Ogni volta che risalgo corso Cavour, a Fermo, quasi di fronte al tribunale, l’occhio se ne va per conto suo all’interno de La Legatoria. Una bottega artigiana al piano terra di un nobile palazzo. Nobile l’edificio, nobile il mestiere.
Saranno i libri che attraggono, saranno i torchi… Tra di essi, come svolazzando, si muove Giuliana Sestili, 39 anni, di Monsampietro Morico.
Figura minuta, quasi timida.

L’ultima volta sono entrato. Due stanze, ampie. Profumo di carta e di pelle, un sapore antico e di moderno insieme.
Giuliana è lì dal 2007, dopo aver rilevato la bottega nella quale aveva sperimentato un periodo saltuario di pratica e rodaggio. Oggi il suo lavoro è quello di restaurare libri, realizzare intarsi, impresioni, fregi, nervature, e poi rilegare fogli, fascicoli di enciclopedie, sistemare copertine, personalizzarle, ricostruire dorsi con la tela. Un lavoro manuale, di pazienza e di creatività. Come ridar vita a qualcosa di già bello. Un lavoro fatto sì per vivere ma anche per dare corso alla propria stoffa umana. Un lavoro da far bene, sicuramente per il cliente e il suo danaro, ma da far bene in sé, per l’essenza che l’artigianato comporta.
Lei s’è diplomata all’Istituto d’Arte di Fermo, poi s’è laureata in Storia e Conservazione dei Beni culturali indirizzo archeologico.
La manualità non le è mai mancata. Da bambina lavorava l’argilla, la depurava, la seccava, la colorava, tirandone fuori tazzine e piatti. Giochi costruiti in casa, altro che assetto da Barbie!
Da adolescente si è affinata specializzandosi con la carta per farne agende, scatole, porta fotografie.

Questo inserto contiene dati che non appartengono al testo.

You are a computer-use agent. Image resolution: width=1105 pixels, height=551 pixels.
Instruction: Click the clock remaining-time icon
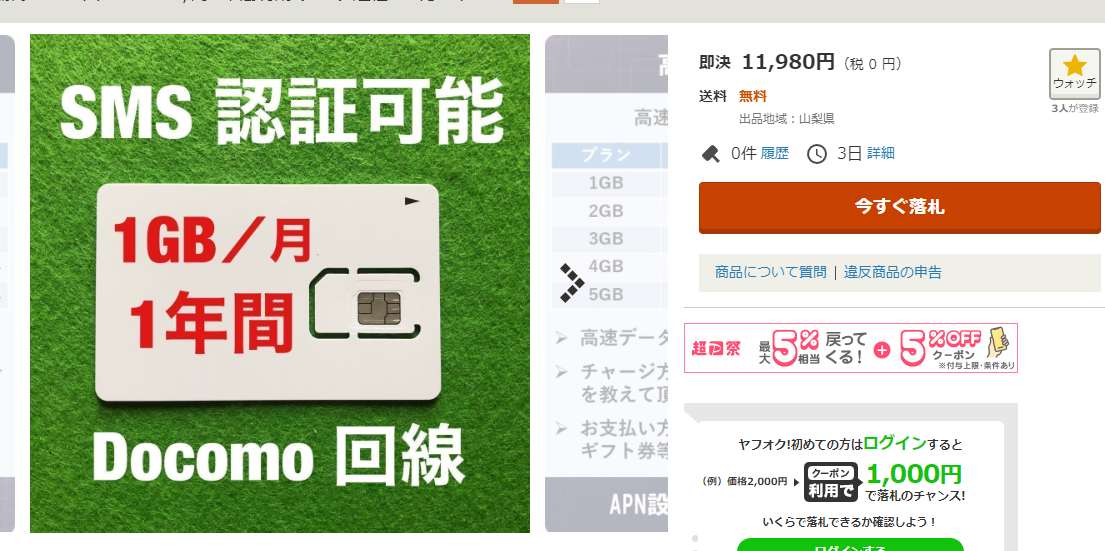[x=817, y=154]

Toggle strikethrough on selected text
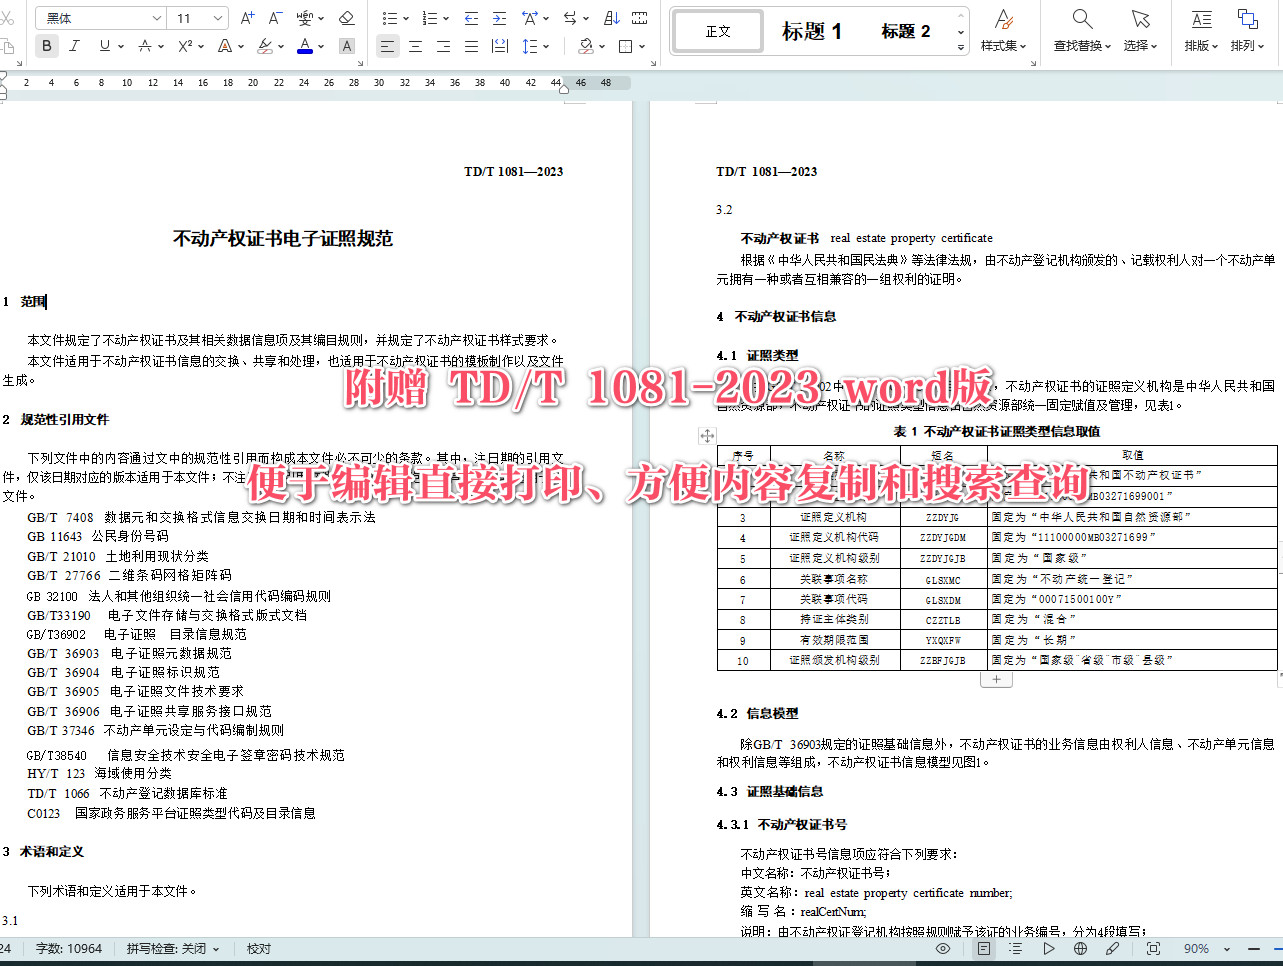click(145, 45)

Carriera segnata, dunque.
Oggi, nonostante gli undici anni di professione artigiana, ancora le tremano i polsi quando mette mano ad un libro del Cinquecento. «Cinquecentina», mi corregge. Sul bancone da lavoro leggo alcuni titoli: Profili di Michele Lermontof, Ivanon di Cecov, Racconti curiosi e grotteschi di Allan Poe. Stampe di fine Ottocento.
Due targhe sistemate su una mensola ricordano i premi da lei ottenuti nell’ambito dell’artigianato artistico. Soddisfazioni. Anche perché Giuliana procede con le cuciture a mano con ago, filo, spago, e su telaio.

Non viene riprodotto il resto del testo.